Text passage:

****************************************

Lawyer, As an Individual

Neil Wiberg

I was just going to say that it's the role of a prosecution service to make sure that all the Crowns are aware of wrongful convictions. When I was in Alberta, we had James Lockyer as a guest speaker. He told all of us about the history of wrongful convictions and the problems the Crown should look for. That's one of the obligations, I think, of a prosecution service.

Also, as a result of the Sophonow committee, our executive brought in new changes to photo lineups, based on scientific research; to the discouraged use of in-custody informants, who are almost never used because they're very dangerous and contribute to wrongful convictions; and also to rules for tunnel vision.

Thank you.

3:55 p.m.

Conservative

Rob Moore Conservative Fundy Royal, NB

Thank you for that, sir.

Frank Caputo is unable to be here today, but I will pass along your comments.

3:55 p.m.

Lawyer, As an Individual

3:55 p.m.

Conservative

Rob Moore Conservative Fundy Royal, NB

He'll like everything you said, for sure.

I want to ask if you have any thoughts on the threshold that's being proposed in Bill C-40, moving from reasonable grounds to conclude that a miscarriage of justice “likely” occurred to reasonable grounds to conclude that a miscarriage of justice “may have” occurred.

****************************************

Raw data:

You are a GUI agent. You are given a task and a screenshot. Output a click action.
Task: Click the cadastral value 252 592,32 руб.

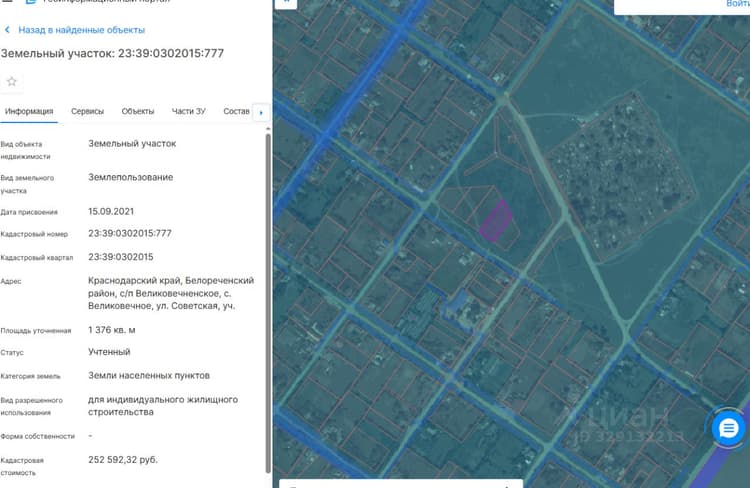click(123, 460)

****************************************

Assigned task 1:
From the committee testimony on wrongful convictions, write out the passage from "I was just going" to "for that, sir.".
Assigned task 2:
In the committee testimony on wrongful convictions, who came as a guest speaker when Neil Wiberg was in Alberta?
Assigned task 3:
Extend the committee testimony on wrongful convictions past its final sentence.

Expected output 1:
I was just going to say that it's the role of a prosecution service to make sure that all the Crowns are aware of wrongful convictions. When I was in Alberta, we had James Lockyer as a guest speaker. He told all of us about the history of wrongful convictions and the problems the Crown should look for. That's one of the obligations, I think, of a prosecution service.

Also, as a result of the Sophonow committee, our executive brought in new changes to photo lineups, based on scientific research; to the discouraged use of in-custody informants, who are almost never used because they're very dangerous and contribute to wrongful convictions; and also to rules for tunnel vision.

Thank you.

3:55 p.m.

Conservative

Rob Moore Conservative Fundy Royal, NB

Thank you for that, sir.

Expected output 2:
James Lockyer.

Expected output 3:
One would think that many individuals who are convicted feel that they shouldn't be there and that it's unfair that they're there, but when we get to factual innocence, as you touched on in some of your commentary, there are some tools available now that were not available even 10 years ago, and certainly not 20 or 30 years ago.

Do you have any thoughts on that threshold? It is a threshold that's considerably lower than the current existing one as well as in the United Kingdom.

3:55 p.m.

Lawyer, As an Individual

Neil Wiberg

For both prosecutors and defence lawyers, a wrongful conviction is the worst thing that can happen. I agree with my friend from the Canadian Bar Association on the standard that the CBA recommends. I would applaud that and recommend that as well.

3:55 p.m.

Conservative

Rob Moore Conservative Fundy Royal, NB

Okay.

Ms. Kish, you talked about a miscarriage of justice. How do you define that? We've heard very broad testimony from individuals at this committee. Some want to look at almost painting the entire system with a certain brush, suggesting that there can be no rightful convictions under our system. Others say that a wrongful conviction should focus on people who actually have not committed a crime, and that in fact we should be out looking for the real perpetrator of the crime once that process is finished.

In your view and in the view of the Fry Society, what is the importance of factual innocence in deciding whether a conviction should be overturned?

3:55 p.m.

Associate Executive Director, Canadian Association of Elizabeth Fry Societies

Nyki Kish

Thank you. That's an excellent question.

We spend a lot of time in our organization speaking about wrongful convictions, over-convictions, systemic discrimination, and of course all the broad societal factors that lead people into pathways of incarceration where we believe the viable alternative is a community response to whatever has happened.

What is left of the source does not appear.